▶ **What is needed**
Retyping the data exactly is the task. Include every line.

▶ **Records for the exercise**
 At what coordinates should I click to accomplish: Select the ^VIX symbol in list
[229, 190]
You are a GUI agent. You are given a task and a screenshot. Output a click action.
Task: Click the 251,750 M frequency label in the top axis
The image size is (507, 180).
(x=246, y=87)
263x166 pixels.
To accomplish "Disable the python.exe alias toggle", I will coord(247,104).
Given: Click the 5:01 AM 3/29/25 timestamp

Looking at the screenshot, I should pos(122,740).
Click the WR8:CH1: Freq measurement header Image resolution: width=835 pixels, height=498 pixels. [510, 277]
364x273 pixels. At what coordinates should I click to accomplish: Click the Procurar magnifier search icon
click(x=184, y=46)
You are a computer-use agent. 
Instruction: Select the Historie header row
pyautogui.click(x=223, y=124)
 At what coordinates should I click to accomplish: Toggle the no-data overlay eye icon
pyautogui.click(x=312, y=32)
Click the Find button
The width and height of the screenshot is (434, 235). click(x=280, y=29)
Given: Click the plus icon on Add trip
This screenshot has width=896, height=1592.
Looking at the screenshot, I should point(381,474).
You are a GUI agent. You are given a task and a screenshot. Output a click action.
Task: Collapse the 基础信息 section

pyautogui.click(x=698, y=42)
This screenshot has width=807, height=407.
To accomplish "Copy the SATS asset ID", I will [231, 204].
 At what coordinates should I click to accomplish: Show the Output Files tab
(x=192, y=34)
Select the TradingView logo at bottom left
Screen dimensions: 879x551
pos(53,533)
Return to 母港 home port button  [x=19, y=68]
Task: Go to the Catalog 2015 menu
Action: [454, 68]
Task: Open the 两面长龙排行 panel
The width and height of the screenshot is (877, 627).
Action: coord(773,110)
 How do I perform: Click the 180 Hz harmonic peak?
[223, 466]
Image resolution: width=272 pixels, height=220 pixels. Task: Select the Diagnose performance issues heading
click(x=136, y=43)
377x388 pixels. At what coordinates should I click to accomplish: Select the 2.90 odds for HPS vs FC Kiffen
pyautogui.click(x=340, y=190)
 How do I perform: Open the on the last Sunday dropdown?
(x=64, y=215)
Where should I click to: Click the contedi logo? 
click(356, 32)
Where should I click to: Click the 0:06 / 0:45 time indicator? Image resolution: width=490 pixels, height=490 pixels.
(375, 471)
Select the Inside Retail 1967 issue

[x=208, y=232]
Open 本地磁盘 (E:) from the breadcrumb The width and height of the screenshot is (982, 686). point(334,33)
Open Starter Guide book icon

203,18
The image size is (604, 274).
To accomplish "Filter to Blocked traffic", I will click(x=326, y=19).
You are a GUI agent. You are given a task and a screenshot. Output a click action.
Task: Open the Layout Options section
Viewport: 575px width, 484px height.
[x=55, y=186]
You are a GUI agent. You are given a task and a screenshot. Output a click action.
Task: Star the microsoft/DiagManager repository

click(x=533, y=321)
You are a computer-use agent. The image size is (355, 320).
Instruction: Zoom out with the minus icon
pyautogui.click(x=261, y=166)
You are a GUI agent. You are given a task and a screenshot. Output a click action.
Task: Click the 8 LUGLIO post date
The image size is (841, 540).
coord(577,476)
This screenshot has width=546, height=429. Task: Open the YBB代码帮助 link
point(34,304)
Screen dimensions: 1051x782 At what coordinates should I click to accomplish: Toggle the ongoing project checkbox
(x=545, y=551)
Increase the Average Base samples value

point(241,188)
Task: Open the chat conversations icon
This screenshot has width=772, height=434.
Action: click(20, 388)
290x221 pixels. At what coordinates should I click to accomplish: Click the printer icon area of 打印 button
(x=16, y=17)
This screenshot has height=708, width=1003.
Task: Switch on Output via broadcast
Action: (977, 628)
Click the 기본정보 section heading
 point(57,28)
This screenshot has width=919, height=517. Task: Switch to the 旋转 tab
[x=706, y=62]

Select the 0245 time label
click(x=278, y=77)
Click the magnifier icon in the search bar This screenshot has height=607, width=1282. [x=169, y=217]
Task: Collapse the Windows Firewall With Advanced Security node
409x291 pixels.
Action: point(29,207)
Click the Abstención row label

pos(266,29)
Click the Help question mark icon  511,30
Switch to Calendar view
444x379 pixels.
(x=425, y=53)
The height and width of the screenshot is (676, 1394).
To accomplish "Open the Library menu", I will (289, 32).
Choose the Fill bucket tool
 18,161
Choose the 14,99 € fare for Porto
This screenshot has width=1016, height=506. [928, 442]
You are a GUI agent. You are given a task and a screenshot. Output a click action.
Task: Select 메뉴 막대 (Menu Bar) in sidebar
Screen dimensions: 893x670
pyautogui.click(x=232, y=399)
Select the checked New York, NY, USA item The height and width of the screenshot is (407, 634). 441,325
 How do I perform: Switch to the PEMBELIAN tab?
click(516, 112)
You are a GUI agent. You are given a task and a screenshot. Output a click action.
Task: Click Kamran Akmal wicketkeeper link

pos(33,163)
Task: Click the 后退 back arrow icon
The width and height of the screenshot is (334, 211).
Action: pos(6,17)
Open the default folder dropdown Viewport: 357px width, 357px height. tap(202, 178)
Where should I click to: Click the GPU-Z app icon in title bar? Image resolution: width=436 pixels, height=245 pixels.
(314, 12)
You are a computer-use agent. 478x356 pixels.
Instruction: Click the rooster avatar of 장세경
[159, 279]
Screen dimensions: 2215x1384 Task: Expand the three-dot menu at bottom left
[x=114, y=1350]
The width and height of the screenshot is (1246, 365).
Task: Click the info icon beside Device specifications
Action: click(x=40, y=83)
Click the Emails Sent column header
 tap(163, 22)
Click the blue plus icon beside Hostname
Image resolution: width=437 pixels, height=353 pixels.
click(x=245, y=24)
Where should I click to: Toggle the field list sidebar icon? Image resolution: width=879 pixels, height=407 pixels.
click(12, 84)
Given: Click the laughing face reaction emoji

▶ **Output below**
 At what coordinates should I click to accomplish: Select the ^VIX symbol in list
[229, 190]
You are a GUI agent. You are given a task and a screenshot. Output a click action.
Task: Click the 251,750 M frequency label in the top axis
The image size is (507, 180).
(x=246, y=87)
263x166 pixels.
To accomplish "Disable the python.exe alias toggle", I will coord(247,104).
Given: Click the 5:01 AM 3/29/25 timestamp

Looking at the screenshot, I should pos(122,740).
Click the WR8:CH1: Freq measurement header Image resolution: width=835 pixels, height=498 pixels. [510, 277]
364x273 pixels. At what coordinates should I click to accomplish: Click the Procurar magnifier search icon
click(x=184, y=46)
You are a computer-use agent. 
Instruction: Select the Historie header row
pyautogui.click(x=223, y=124)
 At what coordinates should I click to accomplish: Toggle the no-data overlay eye icon
pyautogui.click(x=312, y=32)
Click the Find button
The width and height of the screenshot is (434, 235). click(x=280, y=29)
Given: Click the plus icon on Add trip
This screenshot has width=896, height=1592.
Looking at the screenshot, I should point(381,474).
You are a GUI agent. You are given a task and a screenshot. Output a click action.
Task: Collapse the 基础信息 section

pyautogui.click(x=698, y=42)
This screenshot has width=807, height=407.
To accomplish "Copy the SATS asset ID", I will [231, 204].
 At what coordinates should I click to accomplish: Show the Output Files tab
(x=192, y=34)
Select the TradingView logo at bottom left
Screen dimensions: 879x551
pos(53,533)
Return to 母港 home port button  [x=19, y=68]
Task: Go to the Catalog 2015 menu
Action: [454, 68]
Task: Open the 两面长龙排行 panel
The width and height of the screenshot is (877, 627).
Action: coord(773,110)
 How do I perform: Click the 180 Hz harmonic peak?
[223, 466]
Image resolution: width=272 pixels, height=220 pixels. Task: Select the Diagnose performance issues heading
click(x=136, y=43)
377x388 pixels. At what coordinates should I click to accomplish: Select the 2.90 odds for HPS vs FC Kiffen
pyautogui.click(x=340, y=190)
 How do I perform: Open the on the last Sunday dropdown?
(x=64, y=215)
Where should I click to: Click the contedi logo? 
click(356, 32)
Where should I click to: Click the 0:06 / 0:45 time indicator? Image resolution: width=490 pixels, height=490 pixels.
(375, 471)
Select the Inside Retail 1967 issue

[x=208, y=232]
Open 本地磁盘 (E:) from the breadcrumb The width and height of the screenshot is (982, 686). point(334,33)
Open Starter Guide book icon

203,18
The image size is (604, 274).
To accomplish "Filter to Blocked traffic", I will click(x=326, y=19).
You are a GUI agent. You are given a task and a screenshot. Output a click action.
Task: Open the Layout Options section
Viewport: 575px width, 484px height.
[x=55, y=186]
You are a GUI agent. You are given a task and a screenshot. Output a click action.
Task: Star the microsoft/DiagManager repository

click(x=533, y=321)
You are a computer-use agent. The image size is (355, 320).
Instruction: Zoom out with the minus icon
pyautogui.click(x=261, y=166)
You are a GUI agent. You are given a task and a screenshot. Output a click action.
Task: Click the 8 LUGLIO post date
The image size is (841, 540).
coord(577,476)
This screenshot has width=546, height=429. Task: Open the YBB代码帮助 link
point(34,304)
Screen dimensions: 1051x782 At what coordinates should I click to accomplish: Toggle the ongoing project checkbox
(x=545, y=551)
Increase the Average Base samples value

point(241,188)
Task: Open the chat conversations icon
This screenshot has width=772, height=434.
Action: click(20, 388)
290x221 pixels. At what coordinates should I click to accomplish: Click the printer icon area of 打印 button
(x=16, y=17)
This screenshot has height=708, width=1003.
Task: Switch on Output via broadcast
Action: (977, 628)
Click the 기본정보 section heading
 point(57,28)
This screenshot has width=919, height=517. Task: Switch to the 旋转 tab
[x=706, y=62]

Select the 0245 time label
click(x=278, y=77)
Click the magnifier icon in the search bar This screenshot has height=607, width=1282. [x=169, y=217]
Task: Collapse the Windows Firewall With Advanced Security node
409x291 pixels.
Action: point(29,207)
Click the Abstención row label

pos(266,29)
Click the Help question mark icon  511,30
Switch to Calendar view
444x379 pixels.
(x=425, y=53)
The height and width of the screenshot is (676, 1394).
To accomplish "Open the Library menu", I will (289, 32).
Choose the Fill bucket tool
 18,161
Choose the 14,99 € fare for Porto
This screenshot has width=1016, height=506. [928, 442]
You are a GUI agent. You are given a task and a screenshot. Output a click action.
Task: Select 메뉴 막대 (Menu Bar) in sidebar
Screen dimensions: 893x670
pyautogui.click(x=232, y=399)
Select the checked New York, NY, USA item The height and width of the screenshot is (407, 634). 441,325
 How do I perform: Switch to the PEMBELIAN tab?
click(516, 112)
You are a GUI agent. You are given a task and a screenshot. Output a click action.
Task: Click Kamran Akmal wicketkeeper link

pos(33,163)
Task: Click the 后退 back arrow icon
The width and height of the screenshot is (334, 211).
Action: pos(6,17)
Open the default folder dropdown Viewport: 357px width, 357px height. tap(202, 178)
Where should I click to: Click the GPU-Z app icon in title bar? Image resolution: width=436 pixels, height=245 pixels.
(314, 12)
You are a computer-use agent. 478x356 pixels.
Instruction: Click the rooster avatar of 장세경
[159, 279]
Screen dimensions: 2215x1384 Task: Expand the three-dot menu at bottom left
[x=114, y=1350]
The width and height of the screenshot is (1246, 365).
Task: Click the info icon beside Device specifications
Action: click(x=40, y=83)
Click the Emails Sent column header
 tap(163, 22)
Click the blue plus icon beside Hostname
Image resolution: width=437 pixels, height=353 pixels.
click(x=245, y=24)
Where should I click to: Toggle the field list sidebar icon? Image resolution: width=879 pixels, height=407 pixels.
click(12, 84)
Given: Click the laughing face reaction emoji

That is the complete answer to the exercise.